Car les baptêmes augmentent en France depuis cinq ans, à la fois pour les adultes (+28% en 2026) et, dans une moindre mesure, pour les adolescents (+10%), avec 21 386 catéchumènes au total.

Pour comprendre les ressorts de cette dynamique, Léon XIV rencontrera des catéchumènes et des néophytes (récemment baptisés) le 26 septembre à l'Institut catholique de Paris.

«Il y a une dizaine d'années, les religions semblaient un peu has been, mais il y a aujourd'hui une soif de spiritualité qui apparaît», expliquait en mars Olivier de Germay, archevêque de Lyon, lors de la publication de ces chiffres.

Le phénomène est international: «l'affinité de la génération Z avec les croyances métaphysiques est quelque chose qui est documenté au-delà de la France» aux États-Unis notamment, note Charles Mercier, directeur d'études à l'École pratique des hautes études.

Peu d'ordinations

Pour autant, on est loin de la situation hégémonique de l'Église qui prévalait jusqu'au siècle dernier: au début des années 1960, 85% des Français se disaient catholiques.

Aujourd'hui, c'est le cas de 46% d'entre eux seulement, selon une vaste étude de l'Ifop pour La Croix publiée en décembre 2025. Et presque tous les indicateurs sont au rouge. Seuls 5% des Français vont à la messe tous les dimanches, selon ce même sondage.

À côté de la hausse des baptêmes de jeunes, ceux des bébés baissent inexorablement : 150 000 en 2024 (contre 380 000 en 2000). Le nombre de mariages religieux a plongé à 40 000 en 2023 contre 122 000 en l'an 2000.

Et seuls 84 prêtres ont été ordonnés cette année.

L’Église a également vu son image écornée par les révélations de violences sexuelles en son sein (estimées à 330 000 victimes mineures depuis 1950, selon un rapport de 2021).

«Il n'y a pas d'embellie», résume François Mabille, directeur de l'Observatoire géopolitique du religieux.

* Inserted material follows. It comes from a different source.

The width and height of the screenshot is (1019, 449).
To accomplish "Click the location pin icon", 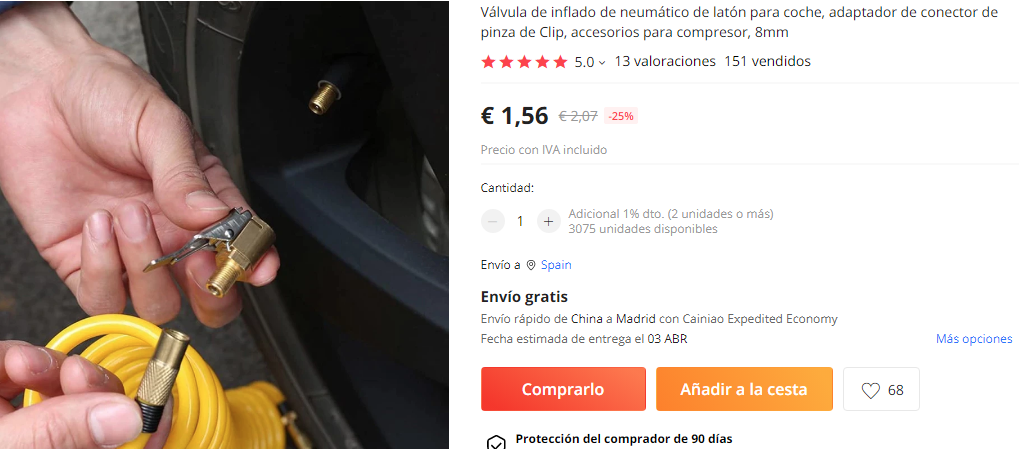I will tap(531, 265).
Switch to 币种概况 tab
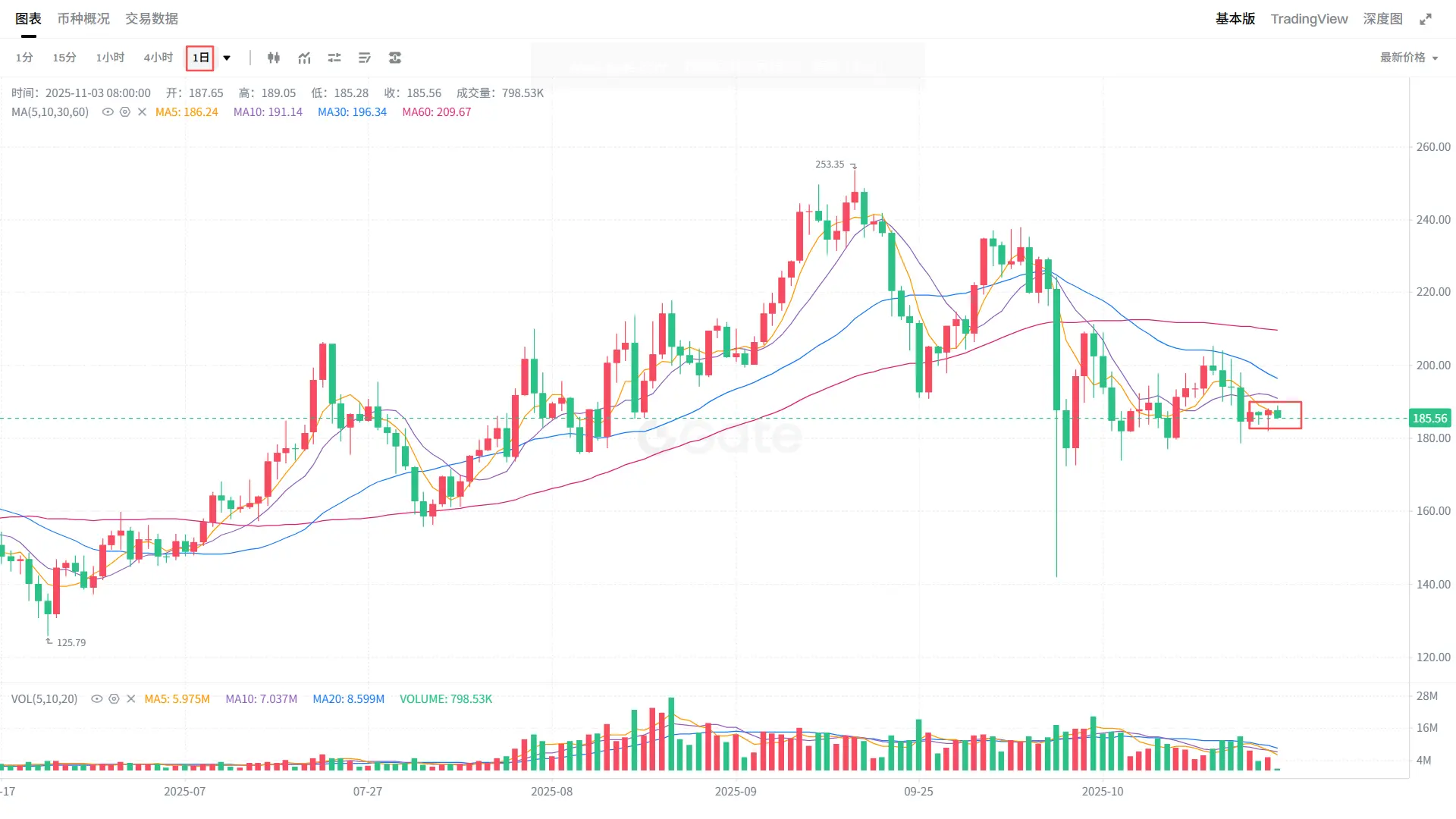This screenshot has height=819, width=1456. point(83,19)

L'afflux de catéchumènes traduit plutôt selon lui «le passage d'un catholicisme de transmission à un catholicisme d'adhésion», les jeunes élevés loin de la religion décidant eux-mêmes de leur cheminement spirituel.

«Catholicisme pluriel»

Un phénomène propre à intéresser le pape, d'autant que «la France a constitué depuis 40, 50 ans une sorte de laboratoire avancé» du catholicisme en Europe, ajoute l'expert.

Le chercheur, qui prépare un ouvrage sur le «catholicisme pluriel de France», souligne la diversité de l'Église, entre profils traditionnels et populations immigrées «qui vivent leur catholicisme de manière différente».

Cette dynamique s'affiche dans les églises des quartiers populaires, où la diversité ethnique s'accompagne d'un regain du dialogue entre religions.

Dans un pays attaché au concept de laïcité, où l'islam est devenu la deuxième religion et les évangéliques un culte en pleine croissance, le défi de la modernité s'accompagne aussi d'une mutation des pratiques.

«On n'a plus forcément la pratique du dimanche, mais de grands moments qui attirent, notamment les jeunes, comme le pèlerinage de Chartres, celui du Frat (pour les lycéens et collégiens) ou les JMJ (Journées mondiales de la jeunesse)», note Martin Dumont, secrétaire général de l'Institut de recherche pour l'étude des religions.

Le sociologue note aussi l'existence de «signaux de faible intensité sur le renouveau de certaines dévotions, comme le chapelet, peut-être une augmentation des confessions...» Mais, dit-il, «c'est un renouveau que, pour le moment, on a du mal à quantifier».